Le bracelet d’ébène (1926)

Premier livre, premier roman et déjà un petit succès très honorable pour René Chambe. L’éditeur de son second roman, Gilbert Baudinière, rachète les droits du premier pour le rééditer et profiter du beau succès de Sous le casque de cuir. Voici un roman d’aventure et d’espionnage mêlant science-fiction et quelques véritables souvenirs de guerre. Dans les pas de son père, Chambe pose ses premiers jalons.


René Chambe - Le bracelet d'ébène Ed Monde Moderne 1926  René Chambe - Le bracelet d'ébène Ed Baudinière 1929

1926, Aux éditeurs associés – Editions du Monde Moderne
1929, Baudinière
« Prix Maurice Renard 1927 » par la Société des Gens de Lettres


Nuit du 12 au 13 mai 1916 à Verdun. Christian de Soliers, lieutenant de cavalerie, raconte subitement à ses camarades une aventure extraordinaire.
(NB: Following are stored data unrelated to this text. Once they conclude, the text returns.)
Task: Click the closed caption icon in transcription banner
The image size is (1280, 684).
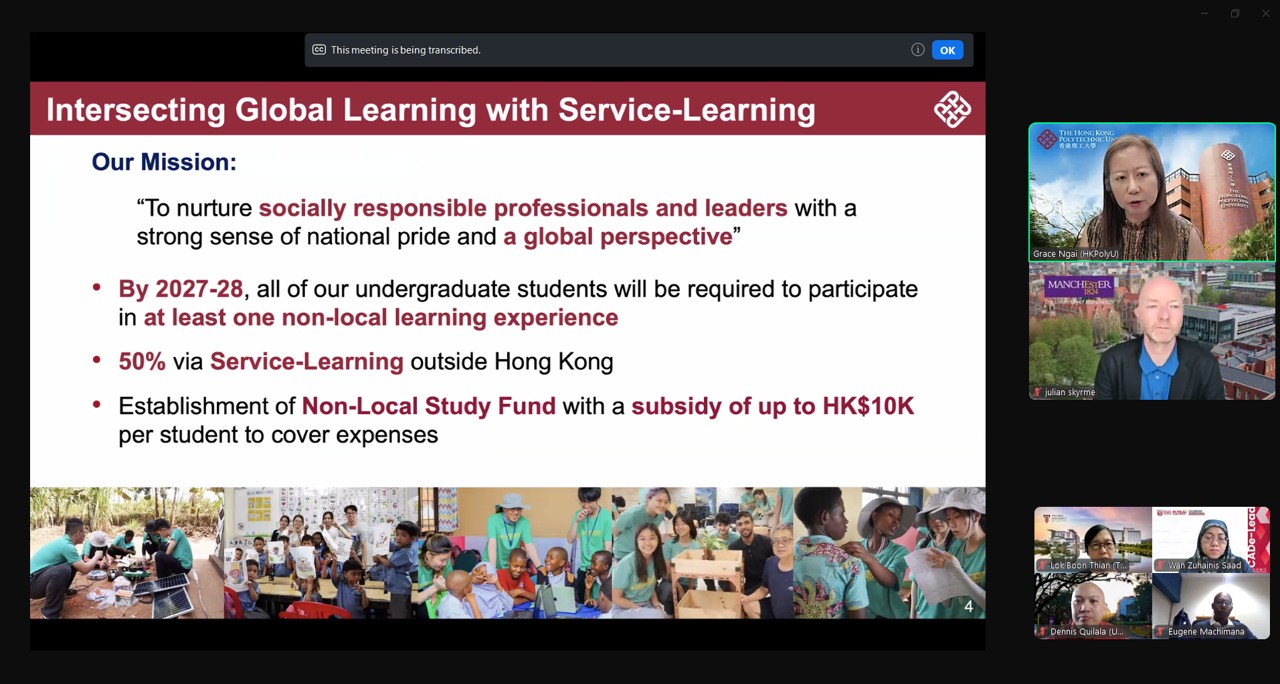Action: pos(319,50)
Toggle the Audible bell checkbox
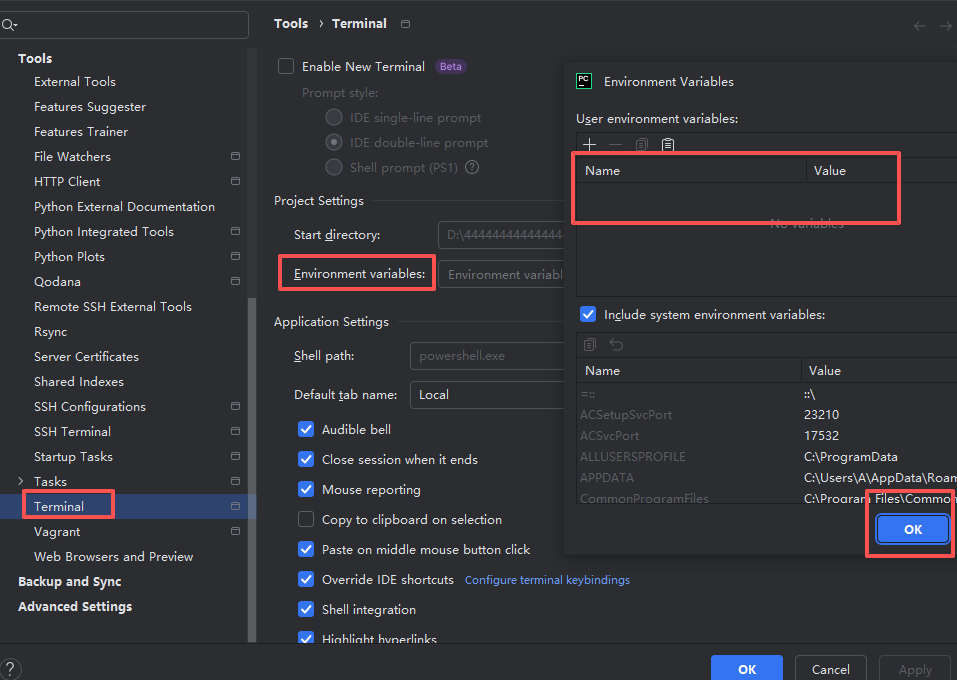Image resolution: width=957 pixels, height=680 pixels. tap(306, 429)
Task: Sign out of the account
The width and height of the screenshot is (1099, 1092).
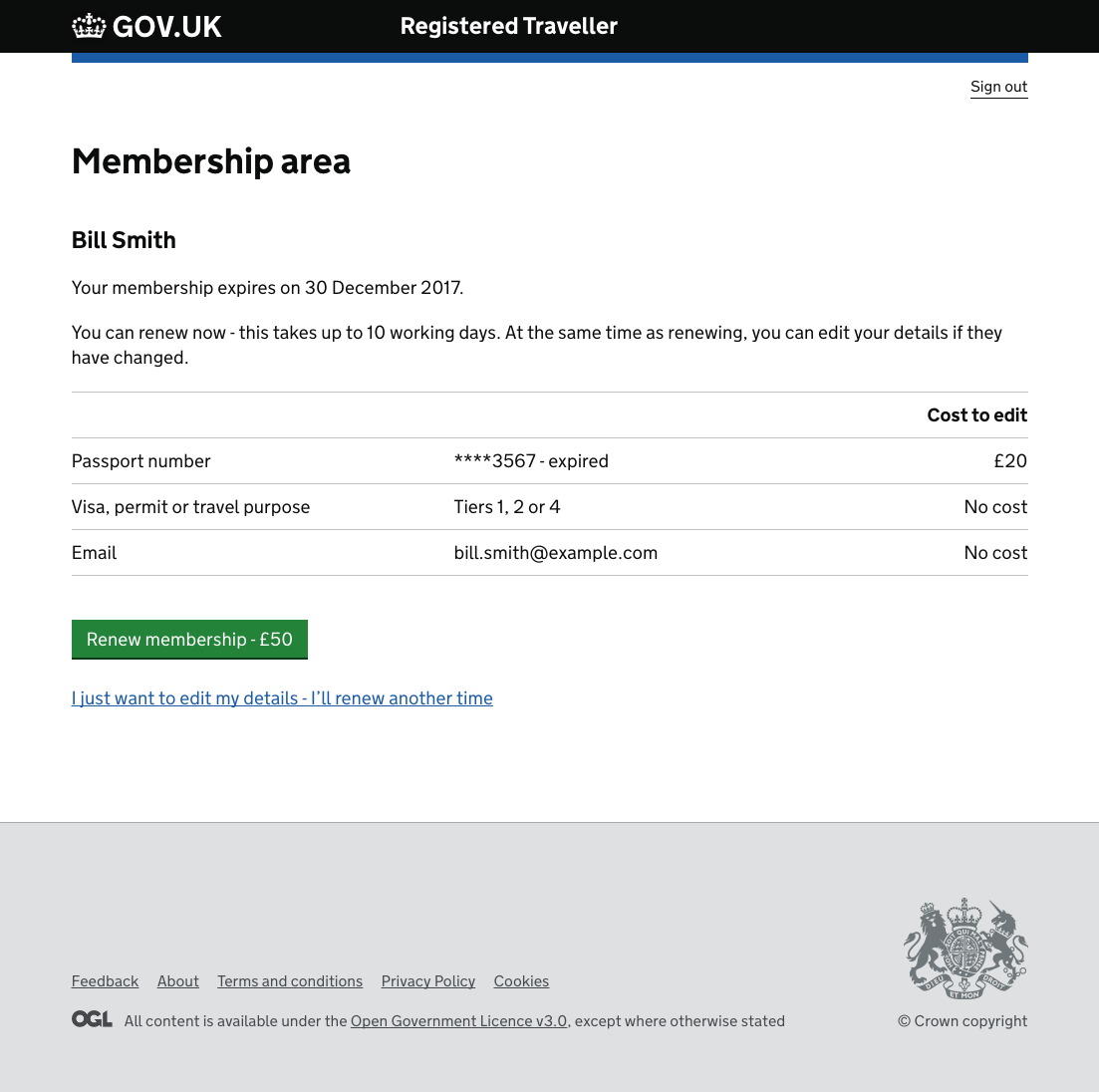Action: 998,87
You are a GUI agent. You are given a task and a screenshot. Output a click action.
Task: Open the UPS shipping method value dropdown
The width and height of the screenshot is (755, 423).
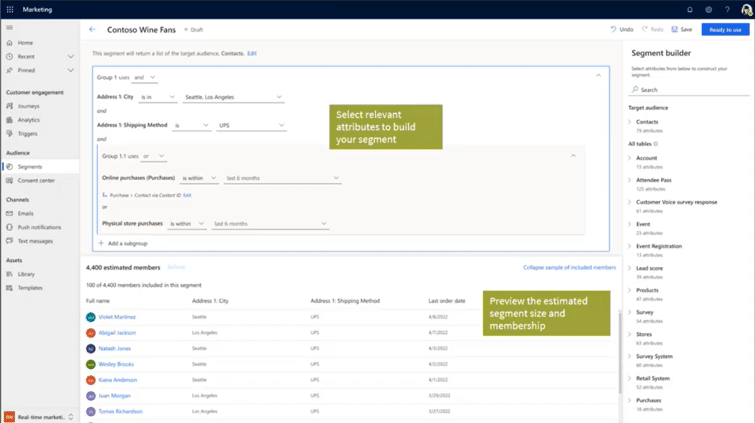251,126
Cela remonte au temps d’avant la guerre, dans les mois qui l’ont précédée. Alors en convalescence sur la Côte d’Azur, aux environs de Hyères, à la fin du printemps 1914, il fait la rencontre de la belle Maryse, orpheline de mère française et fille d’un banquier autrichien. Éperdument amoureux, il n’est pas aveugle pour autant et son intuition le conduit à se méfier et à s’intéresser aux hommes qui l’entourent, des Allemands. Leur comportement étrange ne lui échappe pas et pique sa curiosité au point d’accepter une croisière sur le yacht de l’un d’entre eux dans les eaux méditerranéennes. Au prix de risques réels, sa curiosité est récompensée par une découverte aussi incroyable qu’extraordinaire : une véritable base sous-marine allemande !

Mais encore…

Bien que publié huit ans après la fin de la guerre, ce récit renferme un sentiment anti-allemand très affirmé. Certes, l’histoire restitue un sentiment d’avant-guerre, mais le livre l’entretient soigneusement… Du point de vue biographique, il est toujours intéressant de soulever ici ou là quelques indices personnels liés à la pensée de René Chambe et à son propre parcours durant la guerre. Il n’est encore nullement question d’aviation mais un peu de cavalerie (pour le temps de la narration qui s’inscrit pendant la guerre). Un cours paragraphe annonce déjà Adieu cavalerie ! publié 53 ans plus tard. Déjà, on trouve une allusion à la Roumanie et à une certaine Florica (voir Sous le casque de cuir et Route sans horizon), sorte de clin d’œil à sa mission en Roumanie effectuée en 1916 et 1917. Enfin, il rend un hommage discret et déguisé en la personne d’un médecin à deux de ses camarades sous-officiers (Adrien Vialle et Pierre Souquet) du peloton qu’il a commandé jusqu’en novembre 1914, morts à ses côtés le 3 novembre 1914 à Dranoutre en Belgique. En remontant encore le temps, on se souvient, en lisant ce nom de famille « de Soliers », du château dauphinois de Monbaly (Isère), lieu privilégié et tant chéri de l’enfance et des vacances de René Chambe. Ce château acheté par son père fut un fief d’une certaine famille du Soliers. René Chambe met en scène autant un pseudo-descendant de Monbaly que son enfance.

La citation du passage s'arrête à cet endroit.